GIVEN PASSAGE »
Is it important to keep kids (who are old enough to come to shul)
at their seats for Kerias HaTorah (as opposed to letting them play outside)?
I wish parenting were as easy as laying out important values and acting on them. Or even as easy as the chassidic rebbe who explained to his devotees why he let his son play in the back of shul during services:
“Because when our children grow up, they will be just like us. My son will sit and participate while his sons play in the back, where your sons will force their sons to sit with them while they talk to their friends and then slap their sons if they misbehave.”
Mishlei’s “chanoch lana’ar al pi darko” – educate children in the way appropriate to each – is a hefty challenge. Each child needs his or her own path, with more factors than I can list. And Rav Samson Raphael Hirsch reminds us that it’s vital for both parents to be on the same page or education doesn’t work.

Saved data entries
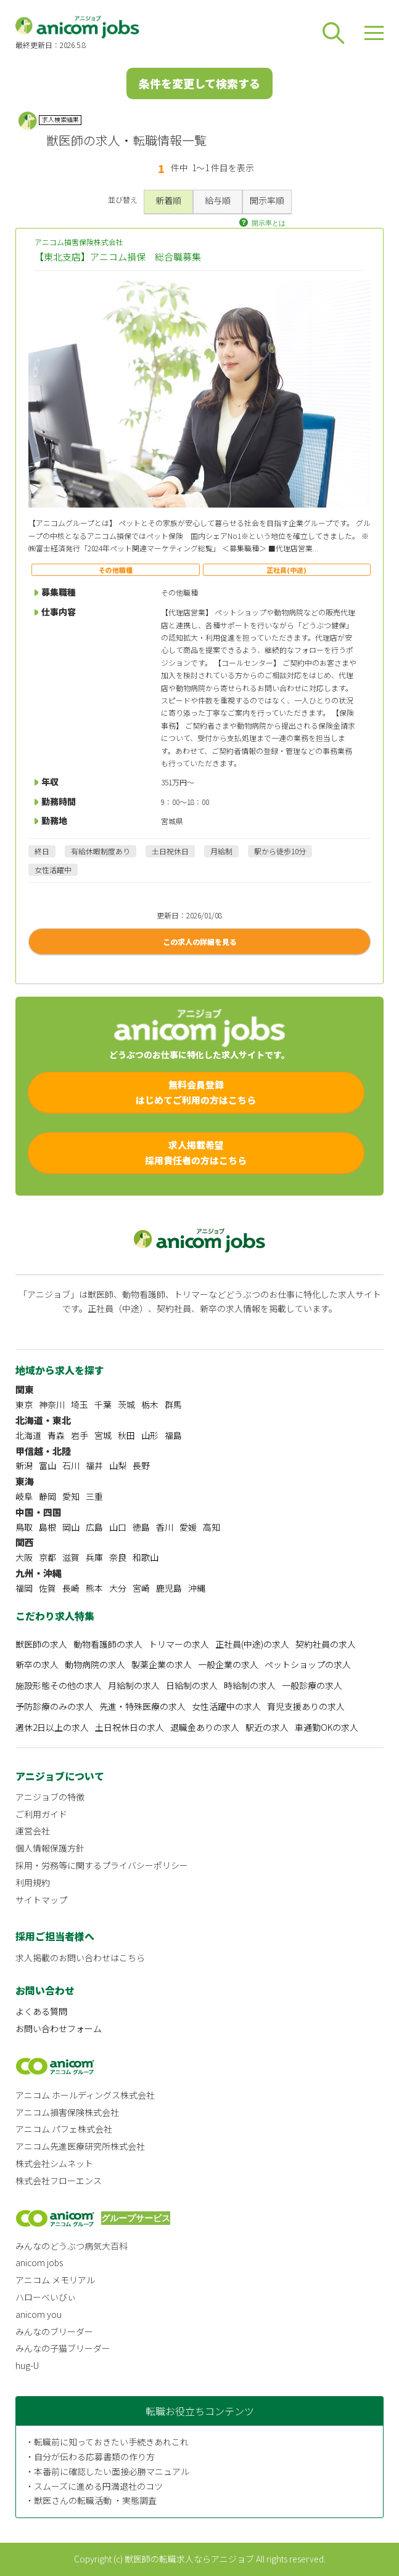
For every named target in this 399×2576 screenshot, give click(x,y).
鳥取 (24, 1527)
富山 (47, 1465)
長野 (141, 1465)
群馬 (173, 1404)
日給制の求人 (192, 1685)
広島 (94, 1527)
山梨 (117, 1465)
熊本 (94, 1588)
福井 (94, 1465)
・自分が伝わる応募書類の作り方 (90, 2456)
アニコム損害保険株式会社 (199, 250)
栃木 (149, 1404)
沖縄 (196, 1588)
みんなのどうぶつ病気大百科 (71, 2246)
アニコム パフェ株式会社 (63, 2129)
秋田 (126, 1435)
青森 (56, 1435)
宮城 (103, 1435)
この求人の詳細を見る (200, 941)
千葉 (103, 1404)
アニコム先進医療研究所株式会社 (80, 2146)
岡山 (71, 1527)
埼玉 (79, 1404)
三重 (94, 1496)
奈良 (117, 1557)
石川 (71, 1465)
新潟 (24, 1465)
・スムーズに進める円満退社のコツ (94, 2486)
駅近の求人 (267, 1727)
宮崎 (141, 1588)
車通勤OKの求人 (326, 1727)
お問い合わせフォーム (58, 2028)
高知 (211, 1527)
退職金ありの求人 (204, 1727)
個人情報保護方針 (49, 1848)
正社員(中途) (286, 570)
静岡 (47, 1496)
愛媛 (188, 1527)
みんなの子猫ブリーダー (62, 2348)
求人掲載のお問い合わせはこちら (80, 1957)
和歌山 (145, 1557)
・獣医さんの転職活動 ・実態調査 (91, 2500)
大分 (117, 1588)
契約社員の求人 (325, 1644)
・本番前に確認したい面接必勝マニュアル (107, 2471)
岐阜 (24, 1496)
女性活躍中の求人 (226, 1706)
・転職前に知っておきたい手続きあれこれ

AIM OF THE EXERCISE » In the passage about children in shul, what does Rav Samson Raphael Hirsch say is vital for education to work? The lines have no connection to the passage about children in shul.

EXPECTED ANSWER » Both parents need to be on the same page.